LaToya Ruby Frazier, Mr. Smiley standing with his daughter Shea and his granddaughter Zion on their fresh water spring, Jasper County, Newton, Mississippi, from the series ‘Flint is Family II’, 2017
© LaToya Ruby Frazier. Courtesy: the artist and Gavin Brown’s Enterprise

SFMOMA

At the close of the Cold War, the US political scientist Joseph Nye coined the term ‘soft power’, a theory which holds that nations can wield their cultural influence to gain allies more efficiently than by economic or military coercion alone. After nearly 30 years of US co-option, though, the country now finds itself losing most of its friends. ‘SOFT POWER’, curated by Eungie Joo, fittingly turns Nye’s theory on its head, examining how 20 artists ‘deploy art to explore their roles as citizens and social actors.’ Rather than seeking to export values, many of the works on display shine a harsh light on the US’s own socio-political ills.

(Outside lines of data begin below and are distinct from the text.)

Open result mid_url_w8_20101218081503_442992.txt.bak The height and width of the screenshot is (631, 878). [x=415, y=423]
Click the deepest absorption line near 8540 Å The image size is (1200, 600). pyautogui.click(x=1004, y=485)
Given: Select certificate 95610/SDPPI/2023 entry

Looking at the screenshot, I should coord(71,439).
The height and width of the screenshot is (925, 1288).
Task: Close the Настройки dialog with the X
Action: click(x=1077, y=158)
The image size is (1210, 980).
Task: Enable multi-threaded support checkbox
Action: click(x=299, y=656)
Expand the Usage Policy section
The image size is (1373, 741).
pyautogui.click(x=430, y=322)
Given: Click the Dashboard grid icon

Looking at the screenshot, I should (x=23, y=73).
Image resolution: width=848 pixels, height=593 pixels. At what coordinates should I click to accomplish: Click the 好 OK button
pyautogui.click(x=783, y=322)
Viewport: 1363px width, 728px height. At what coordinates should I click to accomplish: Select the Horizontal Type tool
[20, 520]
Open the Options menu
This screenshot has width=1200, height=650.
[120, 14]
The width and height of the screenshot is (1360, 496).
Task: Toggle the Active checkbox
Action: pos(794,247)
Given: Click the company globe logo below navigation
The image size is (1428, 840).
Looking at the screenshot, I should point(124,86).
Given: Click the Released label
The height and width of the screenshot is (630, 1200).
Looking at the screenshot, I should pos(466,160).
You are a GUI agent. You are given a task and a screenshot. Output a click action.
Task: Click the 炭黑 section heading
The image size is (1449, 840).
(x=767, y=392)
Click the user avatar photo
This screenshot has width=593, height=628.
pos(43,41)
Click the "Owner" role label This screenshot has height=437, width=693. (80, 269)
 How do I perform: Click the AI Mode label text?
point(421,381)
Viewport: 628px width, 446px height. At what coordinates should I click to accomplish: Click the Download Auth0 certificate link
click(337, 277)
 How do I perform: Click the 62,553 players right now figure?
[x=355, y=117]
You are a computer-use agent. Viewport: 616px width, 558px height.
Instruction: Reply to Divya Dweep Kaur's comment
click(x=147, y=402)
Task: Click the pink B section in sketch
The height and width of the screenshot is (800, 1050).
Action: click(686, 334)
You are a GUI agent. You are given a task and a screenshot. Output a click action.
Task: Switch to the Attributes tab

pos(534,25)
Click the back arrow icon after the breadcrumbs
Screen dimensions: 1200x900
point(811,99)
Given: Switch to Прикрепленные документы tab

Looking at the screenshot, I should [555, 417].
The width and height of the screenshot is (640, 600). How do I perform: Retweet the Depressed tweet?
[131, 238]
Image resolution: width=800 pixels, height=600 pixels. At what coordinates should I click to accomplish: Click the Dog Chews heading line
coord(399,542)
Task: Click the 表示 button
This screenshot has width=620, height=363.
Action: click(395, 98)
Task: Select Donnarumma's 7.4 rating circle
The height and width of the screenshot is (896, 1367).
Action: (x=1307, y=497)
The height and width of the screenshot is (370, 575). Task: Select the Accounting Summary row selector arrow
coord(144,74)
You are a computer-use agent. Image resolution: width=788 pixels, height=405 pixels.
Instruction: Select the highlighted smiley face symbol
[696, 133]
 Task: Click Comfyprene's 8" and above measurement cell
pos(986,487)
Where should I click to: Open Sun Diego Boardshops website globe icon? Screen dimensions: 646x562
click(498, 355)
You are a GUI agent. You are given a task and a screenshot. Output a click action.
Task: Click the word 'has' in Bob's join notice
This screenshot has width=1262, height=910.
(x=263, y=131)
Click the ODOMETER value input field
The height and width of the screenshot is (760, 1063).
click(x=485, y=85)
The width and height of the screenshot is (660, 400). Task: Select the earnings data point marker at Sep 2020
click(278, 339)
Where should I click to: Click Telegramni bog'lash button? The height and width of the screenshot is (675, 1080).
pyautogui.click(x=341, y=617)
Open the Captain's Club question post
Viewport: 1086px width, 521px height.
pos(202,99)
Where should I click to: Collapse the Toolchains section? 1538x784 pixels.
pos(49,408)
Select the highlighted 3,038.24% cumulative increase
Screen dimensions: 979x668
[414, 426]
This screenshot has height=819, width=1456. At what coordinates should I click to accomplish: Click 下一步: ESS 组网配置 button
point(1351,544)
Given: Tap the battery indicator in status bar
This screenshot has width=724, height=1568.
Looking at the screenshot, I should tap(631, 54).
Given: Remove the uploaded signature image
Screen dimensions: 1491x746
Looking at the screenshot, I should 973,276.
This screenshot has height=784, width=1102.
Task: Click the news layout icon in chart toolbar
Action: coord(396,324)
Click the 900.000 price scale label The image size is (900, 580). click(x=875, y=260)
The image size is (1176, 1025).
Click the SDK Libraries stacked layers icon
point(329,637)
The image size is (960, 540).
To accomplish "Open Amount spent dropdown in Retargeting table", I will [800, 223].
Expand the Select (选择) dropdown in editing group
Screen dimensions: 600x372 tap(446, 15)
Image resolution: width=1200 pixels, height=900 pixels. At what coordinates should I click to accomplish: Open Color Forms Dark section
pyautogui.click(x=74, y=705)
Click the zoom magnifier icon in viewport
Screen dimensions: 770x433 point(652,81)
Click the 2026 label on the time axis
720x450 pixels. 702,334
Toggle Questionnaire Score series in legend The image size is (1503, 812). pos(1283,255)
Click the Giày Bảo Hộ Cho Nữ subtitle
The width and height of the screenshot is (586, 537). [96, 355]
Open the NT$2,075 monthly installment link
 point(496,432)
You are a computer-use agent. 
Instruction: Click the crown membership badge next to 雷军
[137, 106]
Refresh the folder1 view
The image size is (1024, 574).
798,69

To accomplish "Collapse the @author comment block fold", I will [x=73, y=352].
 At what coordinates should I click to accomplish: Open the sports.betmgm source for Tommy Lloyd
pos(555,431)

60 monochromatic panels that comprise Xaviera Simmons’s potent mural-sized assemblage, They’re All Afraid, All Of Them, That’s It! They’re All Southern! The Whole United States Is Southern! (2019), punctuated by more panels with statements on the legacy of chattel slavery, borrow their chequered palette from Jacob Lawrence’s landmark Migration Series (1941), a collection of paintings documenting the transit of black souls to the industrial North during Jim Crow. In a deft curatorial move, the same gallery also includes LaToya Ruby Frazier’s Flint Is Family, Part II (2019), a series of photographs documenting a contemporary African American family that has moved to the South from Flint, Michigan in the wake of that city’s on-going water crisis. Although the spectre of Flint hangs over the images, Frazier’s empowering focus on one family’s life on a Mississippi ranch with fresh spring water counters the ‘if it bleeds, it leads’ style of journalism that sells content through sensationalistic images of violence, particularly against people of colour.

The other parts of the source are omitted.